# Reserve BMQ (Naval  reserve)



## Captain Skinboat (5 Mar 2010)

I am currently in the enrollment process and so far its going good.

Are reserves able to do three month BMQs as well? I want to do the longest possible over the spring/summer.
I have signed up to be a NAVCOM NCM and do Naval reservist get CADPAT on their BMQ?

These two questions slipped my mind when I was talking to the recruiters  :-\


----------



## Dean22 (6 Mar 2010)

Reserve BMQ is around 30 training days according to the sheets.

 I have read on this site about people doing Regular BMQ but I believe that might only apply to Airforce Reserve.


----------



## kratz (6 Mar 2010)

Please remember Captain Skinboat, this site is NOT an official DND/CF website. If you are requesting current information about your career, the best place to be asking for these answers would be the local CFRC or your Divisional System at your NRD.
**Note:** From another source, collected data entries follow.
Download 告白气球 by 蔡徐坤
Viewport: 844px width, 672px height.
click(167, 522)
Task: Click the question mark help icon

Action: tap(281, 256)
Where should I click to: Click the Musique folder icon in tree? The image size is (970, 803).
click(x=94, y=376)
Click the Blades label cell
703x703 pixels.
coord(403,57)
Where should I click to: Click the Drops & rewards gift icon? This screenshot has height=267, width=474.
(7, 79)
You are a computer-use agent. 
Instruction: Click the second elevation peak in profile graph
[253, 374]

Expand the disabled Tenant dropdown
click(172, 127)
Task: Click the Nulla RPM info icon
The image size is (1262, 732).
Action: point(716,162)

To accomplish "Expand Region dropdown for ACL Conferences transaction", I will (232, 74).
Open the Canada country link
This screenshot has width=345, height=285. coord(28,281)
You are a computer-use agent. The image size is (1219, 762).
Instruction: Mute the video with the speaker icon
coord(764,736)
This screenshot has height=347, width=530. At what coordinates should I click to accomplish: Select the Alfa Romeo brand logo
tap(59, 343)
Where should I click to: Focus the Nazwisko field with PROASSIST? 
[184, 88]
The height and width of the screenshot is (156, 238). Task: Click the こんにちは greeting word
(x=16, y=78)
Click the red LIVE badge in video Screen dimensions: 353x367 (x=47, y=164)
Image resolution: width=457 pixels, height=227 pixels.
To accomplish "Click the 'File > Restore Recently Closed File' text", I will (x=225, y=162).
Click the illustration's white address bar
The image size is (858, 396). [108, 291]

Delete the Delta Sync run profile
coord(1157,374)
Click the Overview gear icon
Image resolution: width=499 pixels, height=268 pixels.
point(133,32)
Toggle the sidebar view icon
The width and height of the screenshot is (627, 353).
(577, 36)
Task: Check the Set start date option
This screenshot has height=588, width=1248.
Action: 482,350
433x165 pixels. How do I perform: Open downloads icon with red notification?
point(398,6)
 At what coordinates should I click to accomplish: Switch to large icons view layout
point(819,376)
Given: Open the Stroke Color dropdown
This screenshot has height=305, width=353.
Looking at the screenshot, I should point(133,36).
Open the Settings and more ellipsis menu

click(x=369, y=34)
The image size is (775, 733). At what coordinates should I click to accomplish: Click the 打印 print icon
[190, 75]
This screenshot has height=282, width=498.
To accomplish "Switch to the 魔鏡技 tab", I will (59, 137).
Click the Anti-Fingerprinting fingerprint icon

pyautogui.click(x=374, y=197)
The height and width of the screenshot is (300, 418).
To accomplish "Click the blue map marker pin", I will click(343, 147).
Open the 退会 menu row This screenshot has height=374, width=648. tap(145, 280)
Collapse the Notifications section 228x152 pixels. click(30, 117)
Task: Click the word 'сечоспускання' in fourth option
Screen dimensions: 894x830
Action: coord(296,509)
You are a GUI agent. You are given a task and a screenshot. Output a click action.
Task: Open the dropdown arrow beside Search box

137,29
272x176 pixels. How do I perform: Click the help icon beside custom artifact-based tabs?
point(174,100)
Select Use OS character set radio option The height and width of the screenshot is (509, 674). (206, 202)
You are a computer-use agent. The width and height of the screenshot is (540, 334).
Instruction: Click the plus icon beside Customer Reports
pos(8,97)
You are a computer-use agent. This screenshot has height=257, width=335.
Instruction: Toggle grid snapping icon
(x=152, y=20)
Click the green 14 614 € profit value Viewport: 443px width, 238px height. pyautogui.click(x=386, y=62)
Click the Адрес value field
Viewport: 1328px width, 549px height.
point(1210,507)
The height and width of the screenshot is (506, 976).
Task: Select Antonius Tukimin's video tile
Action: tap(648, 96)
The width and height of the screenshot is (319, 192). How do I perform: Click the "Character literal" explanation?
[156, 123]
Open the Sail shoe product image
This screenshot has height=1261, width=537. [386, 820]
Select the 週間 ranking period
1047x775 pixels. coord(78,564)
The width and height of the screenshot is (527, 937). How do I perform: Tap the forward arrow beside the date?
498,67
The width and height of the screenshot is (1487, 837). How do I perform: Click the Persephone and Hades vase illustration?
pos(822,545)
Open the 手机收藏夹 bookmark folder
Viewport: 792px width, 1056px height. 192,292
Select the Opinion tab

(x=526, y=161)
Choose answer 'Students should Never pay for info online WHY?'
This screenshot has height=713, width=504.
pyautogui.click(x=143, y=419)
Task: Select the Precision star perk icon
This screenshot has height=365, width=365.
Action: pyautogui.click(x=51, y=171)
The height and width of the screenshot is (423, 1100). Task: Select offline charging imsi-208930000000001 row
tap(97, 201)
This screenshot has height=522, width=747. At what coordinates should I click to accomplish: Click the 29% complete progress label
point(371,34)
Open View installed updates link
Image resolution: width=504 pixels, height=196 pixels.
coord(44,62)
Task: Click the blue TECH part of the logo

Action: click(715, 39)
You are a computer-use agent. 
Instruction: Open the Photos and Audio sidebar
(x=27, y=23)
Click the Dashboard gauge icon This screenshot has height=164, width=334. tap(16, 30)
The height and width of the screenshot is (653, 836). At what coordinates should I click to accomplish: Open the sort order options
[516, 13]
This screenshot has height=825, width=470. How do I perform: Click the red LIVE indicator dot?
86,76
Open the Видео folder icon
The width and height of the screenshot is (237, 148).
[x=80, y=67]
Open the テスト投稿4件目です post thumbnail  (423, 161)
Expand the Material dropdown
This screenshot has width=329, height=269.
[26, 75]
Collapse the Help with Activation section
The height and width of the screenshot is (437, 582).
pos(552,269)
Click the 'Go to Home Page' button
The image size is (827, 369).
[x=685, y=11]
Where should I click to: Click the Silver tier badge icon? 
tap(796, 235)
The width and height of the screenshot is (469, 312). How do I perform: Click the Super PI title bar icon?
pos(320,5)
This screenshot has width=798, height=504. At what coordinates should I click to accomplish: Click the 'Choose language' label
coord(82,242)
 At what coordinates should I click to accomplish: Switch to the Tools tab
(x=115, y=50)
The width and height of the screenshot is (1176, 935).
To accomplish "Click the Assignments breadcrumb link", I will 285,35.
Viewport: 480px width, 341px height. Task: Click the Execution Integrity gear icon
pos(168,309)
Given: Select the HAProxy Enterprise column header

Reply #6 will link to some answers for your questions.

Depending on a number of factors, you might be loaded onto the spring serial BMQ (13 weeks) 
or summer serial BMQ (10 weeks). Both are held at NRTD Borden. 

Some of the factors that will influence the NRD's ability to load you include:
- the day you are you sworn in?
- when are you available to go to BMQ?
- is there time to get the mandatory pre-BMQ package complete?
- have you missed any pre-BMQ training?
- other factors not listed.

Yes. CADPAT is temporarily loaned to Naval Reservists during BMQ.

Any NRTD BMQ course can potentially have RegF, NR or AR recurits on it.


----------